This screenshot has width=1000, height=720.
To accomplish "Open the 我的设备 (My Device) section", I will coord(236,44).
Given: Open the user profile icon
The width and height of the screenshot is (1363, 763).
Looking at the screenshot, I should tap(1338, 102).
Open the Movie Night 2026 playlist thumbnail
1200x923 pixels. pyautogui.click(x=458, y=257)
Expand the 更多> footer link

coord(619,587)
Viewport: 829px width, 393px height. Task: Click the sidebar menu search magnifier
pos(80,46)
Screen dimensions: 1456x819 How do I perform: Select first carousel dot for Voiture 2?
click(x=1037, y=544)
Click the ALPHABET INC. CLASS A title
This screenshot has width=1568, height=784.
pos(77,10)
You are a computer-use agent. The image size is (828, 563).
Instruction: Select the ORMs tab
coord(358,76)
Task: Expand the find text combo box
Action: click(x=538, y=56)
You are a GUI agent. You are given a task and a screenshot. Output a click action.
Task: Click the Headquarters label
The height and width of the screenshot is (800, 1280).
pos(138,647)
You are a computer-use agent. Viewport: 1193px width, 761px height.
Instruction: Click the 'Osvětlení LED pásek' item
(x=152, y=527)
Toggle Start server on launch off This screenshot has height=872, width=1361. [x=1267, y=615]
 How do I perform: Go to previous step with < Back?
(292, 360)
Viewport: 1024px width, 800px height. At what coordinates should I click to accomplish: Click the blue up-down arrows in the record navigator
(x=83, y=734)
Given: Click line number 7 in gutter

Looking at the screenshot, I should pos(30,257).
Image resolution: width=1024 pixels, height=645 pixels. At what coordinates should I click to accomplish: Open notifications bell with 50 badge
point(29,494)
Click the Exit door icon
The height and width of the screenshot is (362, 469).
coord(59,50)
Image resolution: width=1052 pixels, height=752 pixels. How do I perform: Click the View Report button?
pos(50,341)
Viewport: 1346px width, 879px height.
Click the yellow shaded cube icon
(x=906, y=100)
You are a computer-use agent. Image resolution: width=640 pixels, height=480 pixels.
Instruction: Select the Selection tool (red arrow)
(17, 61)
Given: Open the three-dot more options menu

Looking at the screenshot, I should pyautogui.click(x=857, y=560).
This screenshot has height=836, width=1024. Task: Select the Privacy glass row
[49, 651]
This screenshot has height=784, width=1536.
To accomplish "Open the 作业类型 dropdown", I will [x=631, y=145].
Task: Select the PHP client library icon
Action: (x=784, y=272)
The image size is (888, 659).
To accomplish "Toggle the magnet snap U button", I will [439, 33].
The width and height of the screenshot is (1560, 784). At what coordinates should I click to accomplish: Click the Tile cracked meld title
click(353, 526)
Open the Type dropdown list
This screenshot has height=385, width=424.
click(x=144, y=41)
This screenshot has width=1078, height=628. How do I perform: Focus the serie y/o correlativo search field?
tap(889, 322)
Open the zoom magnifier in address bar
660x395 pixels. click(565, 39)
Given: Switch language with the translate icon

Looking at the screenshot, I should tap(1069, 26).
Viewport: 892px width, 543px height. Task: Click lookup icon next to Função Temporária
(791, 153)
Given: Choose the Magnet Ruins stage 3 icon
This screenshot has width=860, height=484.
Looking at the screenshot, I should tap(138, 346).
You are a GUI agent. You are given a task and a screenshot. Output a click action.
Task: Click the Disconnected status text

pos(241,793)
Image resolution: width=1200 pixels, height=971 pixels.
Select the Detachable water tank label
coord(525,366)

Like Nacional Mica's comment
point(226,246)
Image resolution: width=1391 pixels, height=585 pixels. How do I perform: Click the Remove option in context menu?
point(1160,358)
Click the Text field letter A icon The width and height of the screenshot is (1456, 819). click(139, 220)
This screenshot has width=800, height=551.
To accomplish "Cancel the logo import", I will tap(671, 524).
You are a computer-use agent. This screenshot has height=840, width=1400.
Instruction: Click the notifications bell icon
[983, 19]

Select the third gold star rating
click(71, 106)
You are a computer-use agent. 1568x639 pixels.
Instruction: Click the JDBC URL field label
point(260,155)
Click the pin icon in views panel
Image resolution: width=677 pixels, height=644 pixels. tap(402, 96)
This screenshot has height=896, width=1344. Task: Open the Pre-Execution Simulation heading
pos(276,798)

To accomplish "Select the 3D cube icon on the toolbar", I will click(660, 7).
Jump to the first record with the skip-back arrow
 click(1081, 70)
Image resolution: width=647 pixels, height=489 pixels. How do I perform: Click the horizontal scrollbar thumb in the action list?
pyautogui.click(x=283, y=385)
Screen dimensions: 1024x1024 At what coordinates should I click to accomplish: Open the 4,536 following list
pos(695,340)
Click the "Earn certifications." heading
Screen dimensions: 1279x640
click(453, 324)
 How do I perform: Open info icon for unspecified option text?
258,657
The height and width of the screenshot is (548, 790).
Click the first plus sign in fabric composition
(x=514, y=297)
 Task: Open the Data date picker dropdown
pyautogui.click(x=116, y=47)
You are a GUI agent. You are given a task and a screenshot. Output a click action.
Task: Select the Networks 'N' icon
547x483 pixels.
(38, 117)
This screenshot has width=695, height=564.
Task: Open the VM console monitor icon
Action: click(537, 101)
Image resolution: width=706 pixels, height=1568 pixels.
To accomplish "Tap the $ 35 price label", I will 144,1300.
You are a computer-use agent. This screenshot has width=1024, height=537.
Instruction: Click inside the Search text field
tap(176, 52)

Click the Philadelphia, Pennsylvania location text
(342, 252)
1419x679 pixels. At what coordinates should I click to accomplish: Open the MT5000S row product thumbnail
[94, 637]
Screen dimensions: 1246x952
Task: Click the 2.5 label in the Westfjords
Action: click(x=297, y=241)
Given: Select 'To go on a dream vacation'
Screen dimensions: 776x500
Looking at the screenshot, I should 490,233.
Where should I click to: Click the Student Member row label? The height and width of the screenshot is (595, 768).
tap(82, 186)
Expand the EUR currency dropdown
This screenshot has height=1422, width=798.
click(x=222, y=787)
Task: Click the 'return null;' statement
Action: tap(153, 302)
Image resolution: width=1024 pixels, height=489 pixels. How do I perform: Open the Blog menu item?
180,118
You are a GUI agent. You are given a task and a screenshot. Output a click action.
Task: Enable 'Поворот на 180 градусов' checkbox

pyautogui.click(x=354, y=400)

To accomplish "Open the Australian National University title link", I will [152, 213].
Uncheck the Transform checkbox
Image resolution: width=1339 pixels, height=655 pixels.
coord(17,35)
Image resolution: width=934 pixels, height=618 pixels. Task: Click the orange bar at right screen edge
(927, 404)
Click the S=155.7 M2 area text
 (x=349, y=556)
+--
• [Your objective]: Across the entries above, tally every line that includes the string "agent", then state only the count.

• [Completed exercise]: 10